Por karilayn.areias
Compositor e cantor Chico BuarqueDivulgação

Rio - As imagens que mostram o compositor, intérprete e escritor Francisco Buarque de Hollanda sendo verbalmente agredido à saída de um restaurante da Zona Sul chegam às redes sociais justamente no momento em que um documentário sobre sua vida reluz nas telas do Brasil.

Se o leitor ainda não viu, vá e veja. ‘Chico — Um Artista Brasileiro’, de Miguel Faria Jr., oferece ao espectador uma rara oportunidade de entrar na intimidade do autor de tantos clássicos da música popular brasileira. É também uma viagem a um Brasil de outros tempos. Um Brasil cordial, criativo, resistente. Um Brasil, enfim, com um belo futuro pela frente.

Muito diferente, portanto, do Brasil que emerge das imagens espalhadas virtualmente. Ali, o que mais impressiona é a ignorância desavergonhada e a total falta de respeito. Chico é xingado por suas posições políticas e por “morar em Paris”. Não se trata de um questionamento democrático, de quem tem o livre direito de pensar distintivamente. É pura raiva, intransigência, estultice.
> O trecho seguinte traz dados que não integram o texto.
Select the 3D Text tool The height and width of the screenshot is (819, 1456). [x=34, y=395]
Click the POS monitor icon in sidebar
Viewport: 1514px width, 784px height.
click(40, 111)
Com certeza, os agressores não têm ideia do estrago que fizeram num jantar que reunia um grupo importante de intelectuais do país. Além de Miguel Faria Jr., reconhecem-se as presenças dos cineastas Cacá Diegues, Ruy Solberg e do contista e tradutor Eric Nepomuceno, que estavam com Chico. Imagino o alto nível do papo dessa mesa, onde muito se deve ter falado sobre cinema, música, política e futebol. Mais uma das tantas aulas que os boquirrotos devem ter perdido na vida.

Não se deve agora, diante de tamanha ignorância, responder nos mesmos termos. Todos hoje somos, para o bem e para o mal das redes, formadores de opinião. Portanto, abandonemos a virulência e celebremos a grande obra de Chico Buarque. Desta coluna, cumpro a função lembrando que Chico compôs temas imortais para filmes como, por exemplo, ‘Dona Flor e seus Dois Maridos’, de Bruno Barreto, ‘Bye Bye Brasil’ e ‘Joana Francesa’, ambos de Cacá Diegues, obras que nunca devem ter iluminado as telas LED dos parlapatões.

Ensinemos aos ignóbeis que o pai de Chico era paulista, o avô pernambucano, o bisavô mineiro, o tataravô baiano. É um artista brasileiro, na estrada há muitos anos, que não merece o achincalhe das esquinas em que a delicadeza morre a cada dia. Feliz natal, malandro!